Crisis in Chile
Updated: Nov 7, 2019
On the surface, Chile has been praised as one of the safest and most stable countries in Latin America. When protests erupted on October 18th of this year, this masquerade that leaders in the country had been setting forth slowly crumbled.
A $0.04 raise in the metro fare price is what caused the start of trouble, with students setting off the protest. What started as just young people jumping turnstiles instead of paying the fare, slowly evolved into riots, the looting of buildings, and the eventual destruction of 22 metro stations.* Chile’s current President, Sebastian Piñera, declared a state of emergency, established a nighttime curfew, and sent 20,000 military troops into the streets to oppose the protestors. As of the time of publication of this article, 19 people have died and 3,535 have been detained by police.

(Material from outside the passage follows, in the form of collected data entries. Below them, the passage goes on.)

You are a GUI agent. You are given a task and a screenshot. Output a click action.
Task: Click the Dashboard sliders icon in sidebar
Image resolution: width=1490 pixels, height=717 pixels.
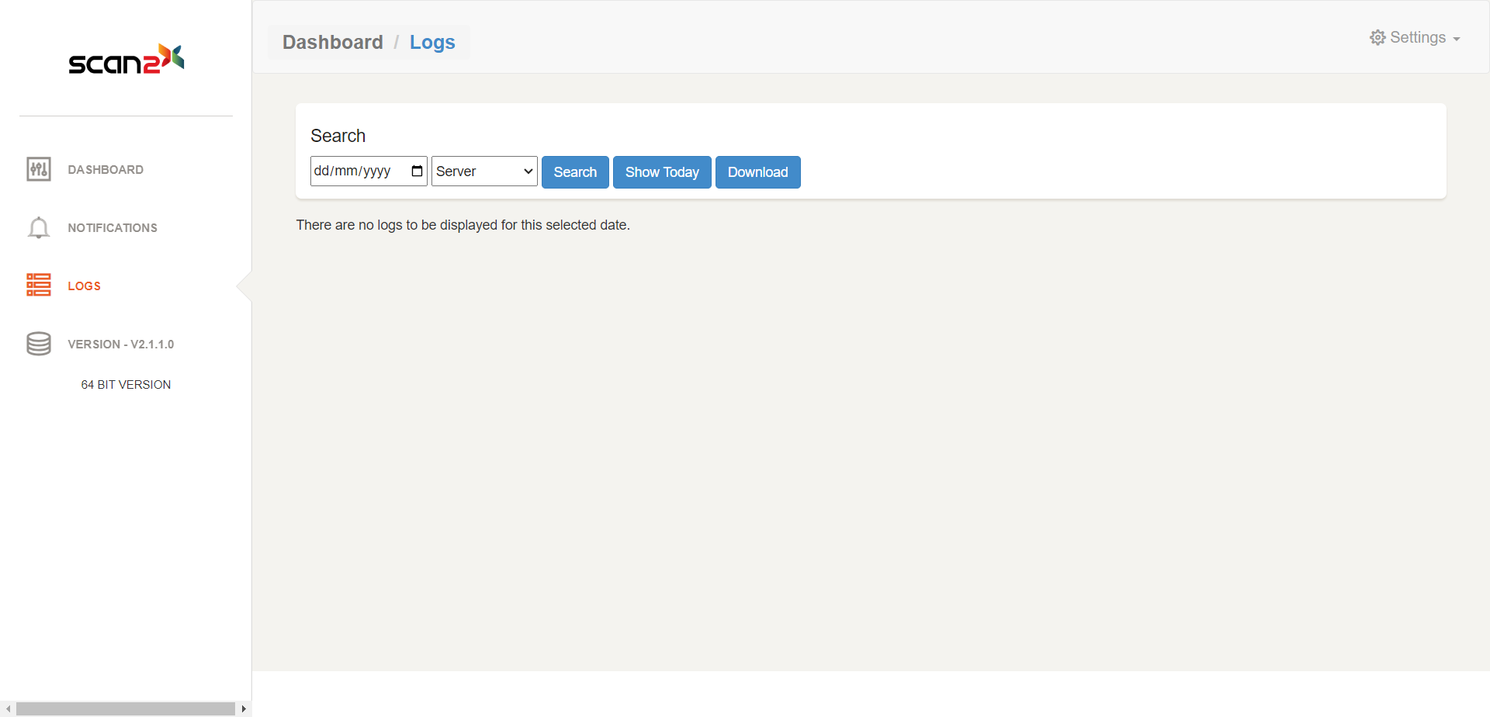pos(39,169)
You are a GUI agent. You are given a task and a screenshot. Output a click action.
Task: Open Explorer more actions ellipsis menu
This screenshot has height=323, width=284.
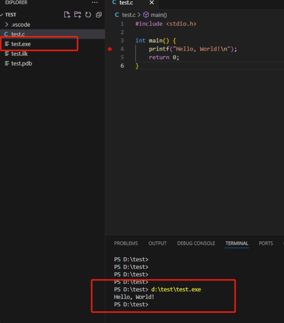95,3
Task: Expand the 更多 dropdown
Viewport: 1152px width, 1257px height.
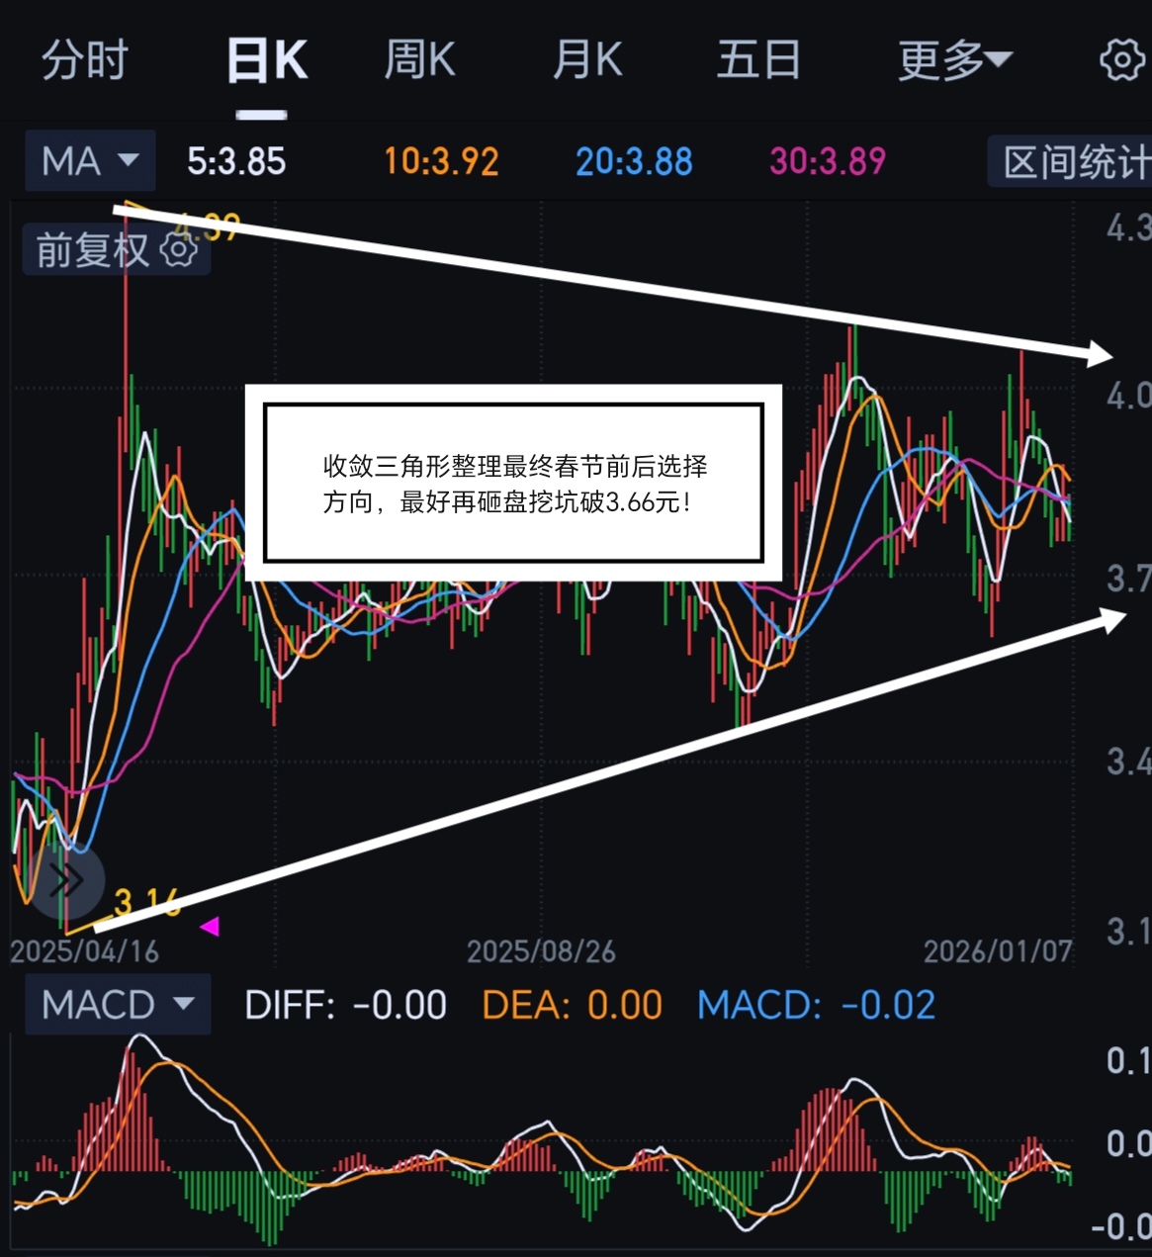Action: coord(955,60)
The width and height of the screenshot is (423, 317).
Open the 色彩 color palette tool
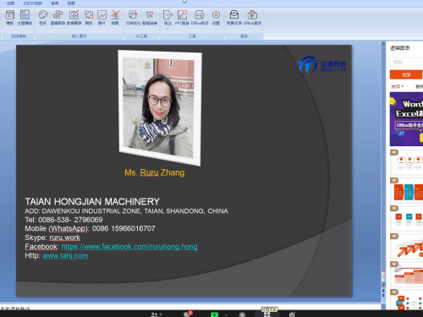pos(43,18)
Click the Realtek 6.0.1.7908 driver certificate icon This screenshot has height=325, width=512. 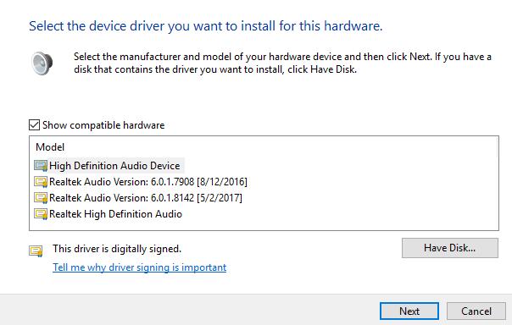[x=41, y=182]
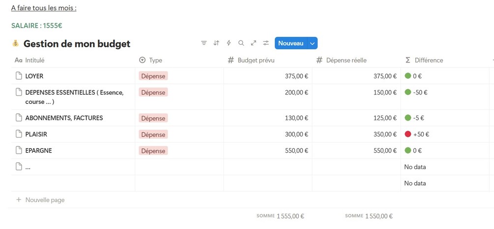The image size is (494, 229).
Task: Open the view settings sliders icon
Action: 266,43
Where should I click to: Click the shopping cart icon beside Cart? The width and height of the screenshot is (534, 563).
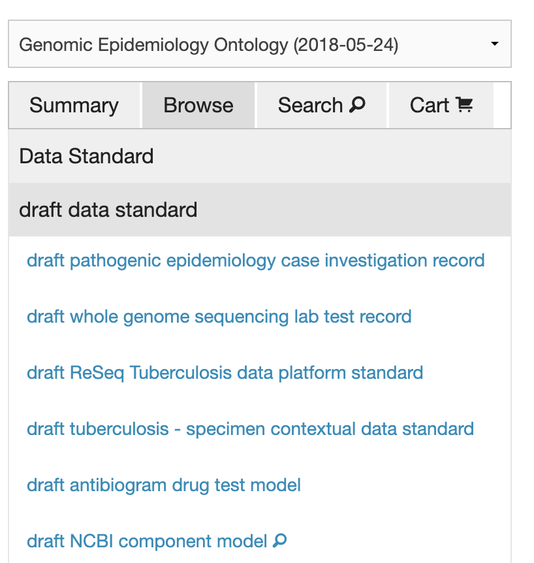(x=465, y=105)
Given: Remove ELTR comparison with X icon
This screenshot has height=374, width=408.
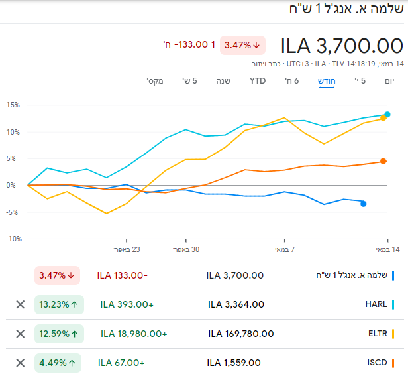Looking at the screenshot, I should (20, 334).
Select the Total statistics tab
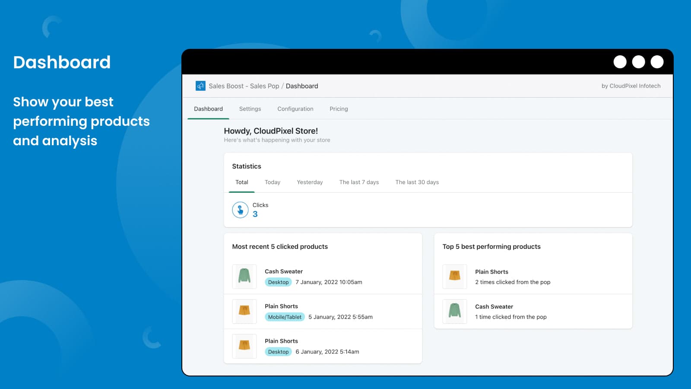 pyautogui.click(x=242, y=182)
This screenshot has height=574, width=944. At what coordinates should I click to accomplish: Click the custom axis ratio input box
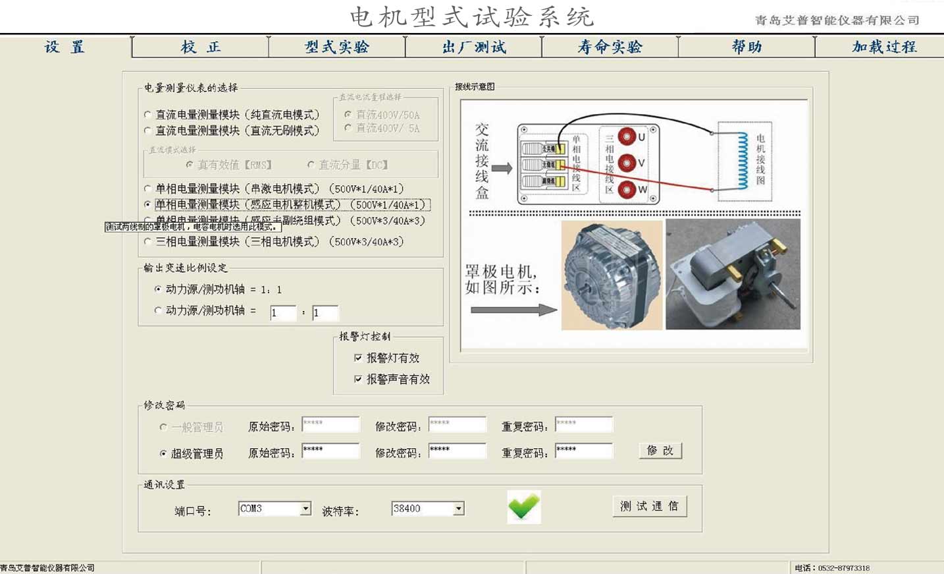click(282, 313)
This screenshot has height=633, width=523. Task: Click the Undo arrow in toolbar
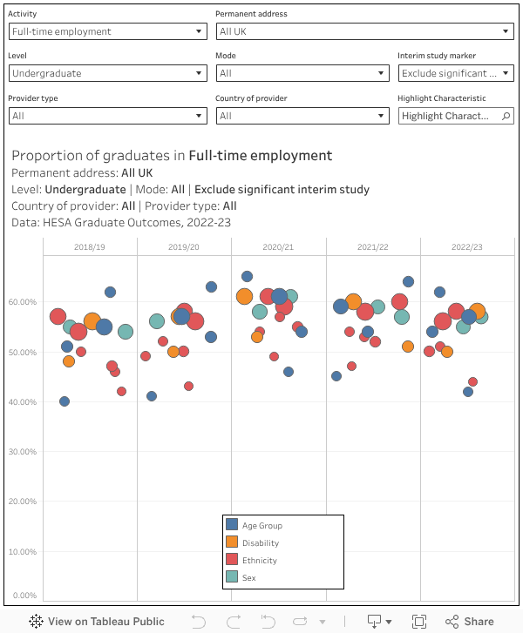[199, 621]
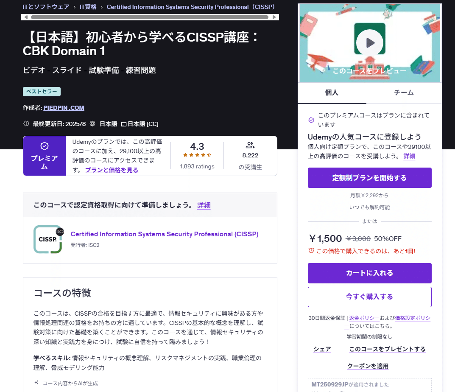Click the clock icon beside 最終更新日

[25, 123]
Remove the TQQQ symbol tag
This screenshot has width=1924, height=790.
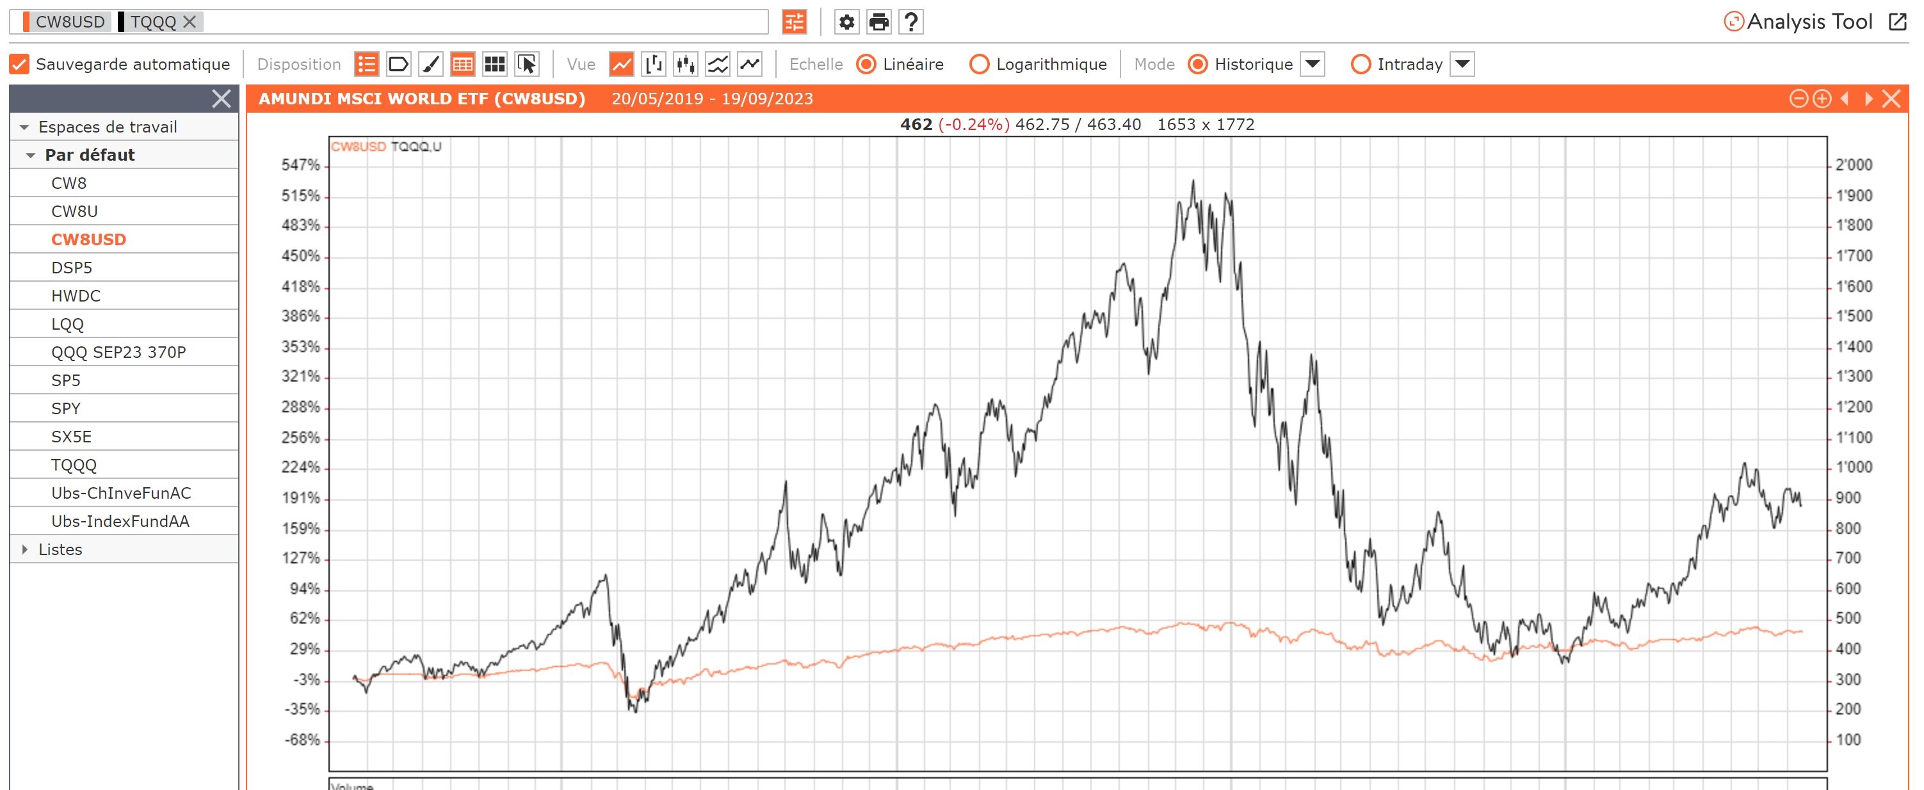(190, 22)
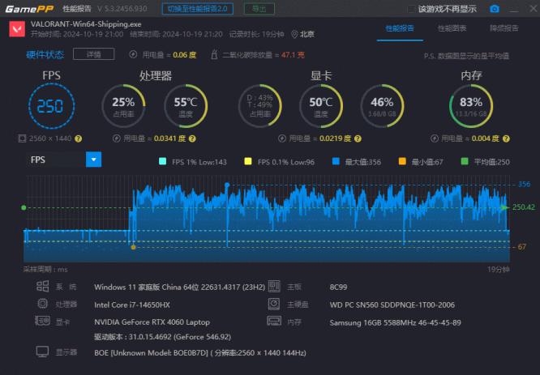Click the help icon after memory power 0.004
540x375 pixels.
pyautogui.click(x=506, y=138)
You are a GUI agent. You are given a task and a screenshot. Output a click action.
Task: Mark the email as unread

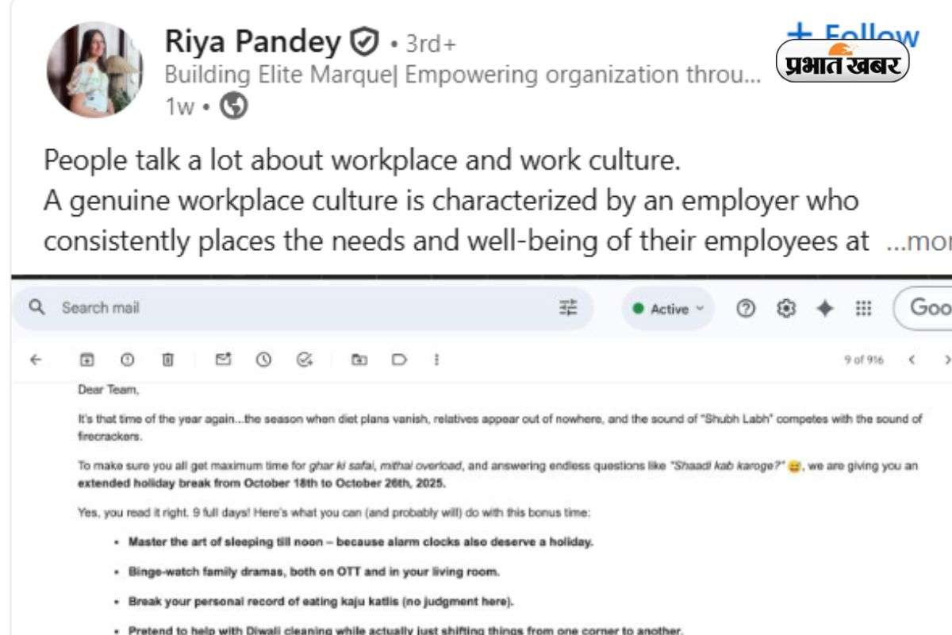223,360
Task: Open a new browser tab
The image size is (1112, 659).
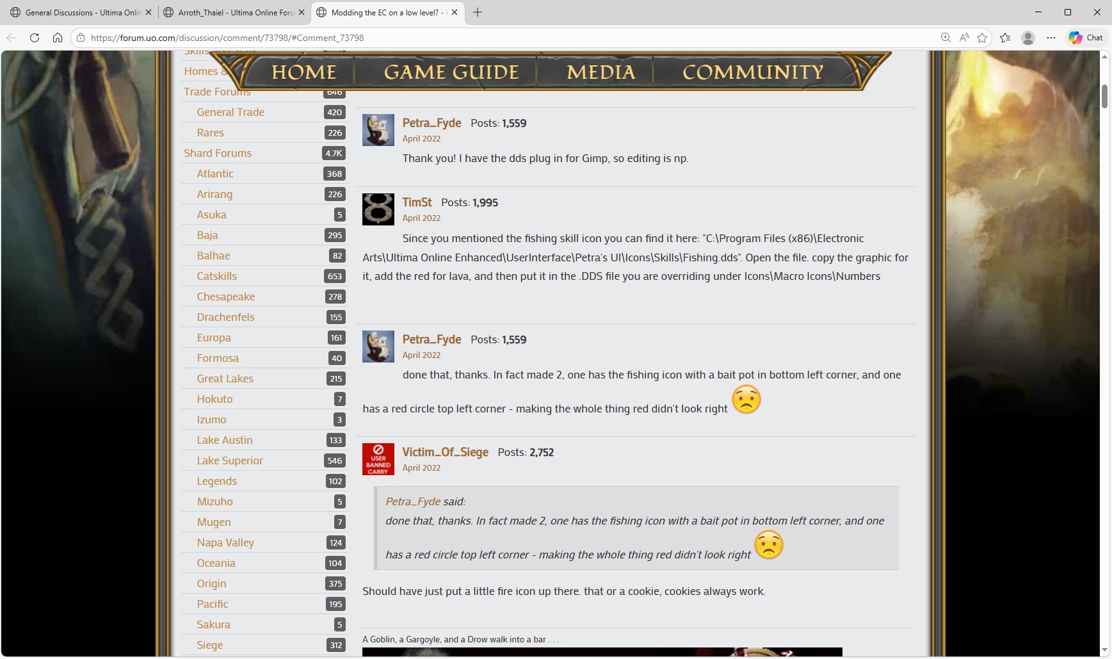Action: (478, 12)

Citizens were not just protesting a 4% increase in metro fare, they were letting out 30 years of frustration that had been festering behind the facade of a stable economy. Chile has had the same constitution since 1980, which was written by military dictator, Augusto Pinochet. The constitution sets forth a highly privatized economy, under which poverty has dropped from 31% in 2000 to 6% in 2017.** And although the poverty level has gone down, the functionality of their education system, health system, and transportation system have all dropped significantly. Citizens claim they are tired of the inequality, pointing to the fact that the wealth gap among the Chilean citizens is among the widest in the world. The richest 1% of the nation earn 33% of the nation’s wealth annually.*
"My Parents Are from a Frightened Generation, but There Is Another Generation That Is Not Afraid"***
On October 25, 100,000 protestors arranged themselves for a peaceful demonstration in the nation's capital, Santiago. This was the largest demonstration in the country’s history. The protestors themselves were men, women, and children of all ages. Young people claimed to be marching for their elders, one teacher even claiming, “I’m marching for my 76-year-old mother who works seven days a week because her miserable pension isn’t enough”.**
Although the curfews and the state of emergency were lifted on the evening of Sunday, October 27th, this will not be an issue easily resolved. Protests have slowed since President Piñera, acknowledged the protests and has made a promise to work towards higher taxes on the rich, an increase to the minimum wage, and a 20% increase of pensions.* If he will remain true to these promises has yet to be seen.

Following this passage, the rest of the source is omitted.